Antragsstopp beim Förderprogramm Energetische Stadtsanierung
Grafik: Andrii-Yalanskyi / stock.adobe.comIm Förderprogramm Energetische Stadtsanierung (KfW 432) des Bundesministeriums für Wohnen, Stadtentwicklung und Bauwesen (BMWSB) können Kommunen ab sofort keine neuen Anträge mehr stellen. Das hat das Ministerium mitgeteilt. Aufgrund der hohen Nachfrage seitens der Kommunen sind die für Neuzusagen zur Verfügung stehenden Bundesmittel ausgeschöpft. Der Bund hatte das Programm erst Ende 2025 wieder aufgenommen, nachdem er es 2023 nach einem Urteil des Bundesverfassungsgerichtes zum Bundeshaushalt gestoppt hatte.
Bereits bei der Kreditanstalt für Wiederaufbau (KfW) eingegangene Anträge will man weiterhin prüfen. Förderzusagen kann die KfW im Falle der Förderfähigkeit und soweit entsprechende Bundesmittel noch zur Verfügung stehen, weiterhin erteilen. Bereits bewilligte Zuschüsse sind von dem Antragsstopp nicht betroffen.

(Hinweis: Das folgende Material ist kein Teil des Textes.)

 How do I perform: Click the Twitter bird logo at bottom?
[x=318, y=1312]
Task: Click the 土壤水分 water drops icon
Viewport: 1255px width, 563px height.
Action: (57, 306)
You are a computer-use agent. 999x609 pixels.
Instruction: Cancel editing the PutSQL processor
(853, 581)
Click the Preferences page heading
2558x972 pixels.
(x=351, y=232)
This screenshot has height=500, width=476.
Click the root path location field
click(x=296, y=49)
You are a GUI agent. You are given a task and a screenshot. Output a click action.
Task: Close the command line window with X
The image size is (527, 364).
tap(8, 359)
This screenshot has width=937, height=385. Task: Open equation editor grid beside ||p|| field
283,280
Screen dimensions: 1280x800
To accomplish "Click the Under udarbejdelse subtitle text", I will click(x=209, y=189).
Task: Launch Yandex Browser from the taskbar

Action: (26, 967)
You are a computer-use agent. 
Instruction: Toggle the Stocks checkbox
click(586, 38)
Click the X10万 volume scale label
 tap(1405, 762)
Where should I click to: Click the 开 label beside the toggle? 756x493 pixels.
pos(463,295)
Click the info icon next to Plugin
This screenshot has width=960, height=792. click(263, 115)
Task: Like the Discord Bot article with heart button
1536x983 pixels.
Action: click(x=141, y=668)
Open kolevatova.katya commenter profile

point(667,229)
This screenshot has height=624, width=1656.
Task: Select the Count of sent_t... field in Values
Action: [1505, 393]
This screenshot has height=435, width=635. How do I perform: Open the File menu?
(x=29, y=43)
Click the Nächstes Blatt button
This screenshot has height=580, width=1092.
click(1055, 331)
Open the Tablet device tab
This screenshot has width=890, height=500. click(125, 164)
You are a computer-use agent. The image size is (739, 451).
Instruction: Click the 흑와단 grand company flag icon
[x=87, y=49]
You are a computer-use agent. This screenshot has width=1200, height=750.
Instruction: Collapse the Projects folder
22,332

Das Förderprogramm „Energetische Stadtsanierung“ soll Kommunen und ihre Partner beim klimagerechten Umbau von Stadtquartieren unterstützen und trägt damit laut BMWSB zur Erreichung der Klimaneutralität bis 2045 bei. Im Vordergrund steht die Minderung des CO2-Ausstoßes. Das Programm fördert Konzepte für energetische Sanierungen und für die Dekarbonisierung der Energieversorgung im Quartier sowie Sanierungsmanagement, das die Umsetzung dieser Konzepte begleitet.
Die Konzepte können neben energetischen Aspekten auch städtebauliche, denkmalpflegerische, wohnungswirtschaftliche und soziale Fragestellungen berücksichtigen. Neben der CO2-Reduktion können Kommunen auch für Maßnahmen zur Klimaanpassung, zum Ausbau von Stadtgrün oder für den Einsatz digitaler Technologien Fördermittel erhalten. Somit bietet das Förderprogramm Energetische Stadtsanierung die Chance, den für den Klimaschutz notwendigen Umbau der Stadtquartiere gleichzeitig für die Entwicklung nachhaltiger Quartiere mit hoher Lebensqualität zu nutzen. Zudem ist das Programm laut BMWSB ein wichtiger Baustein, um in den kommenden Jahren die Umsetzung der Wärmeplanung voranzubringen.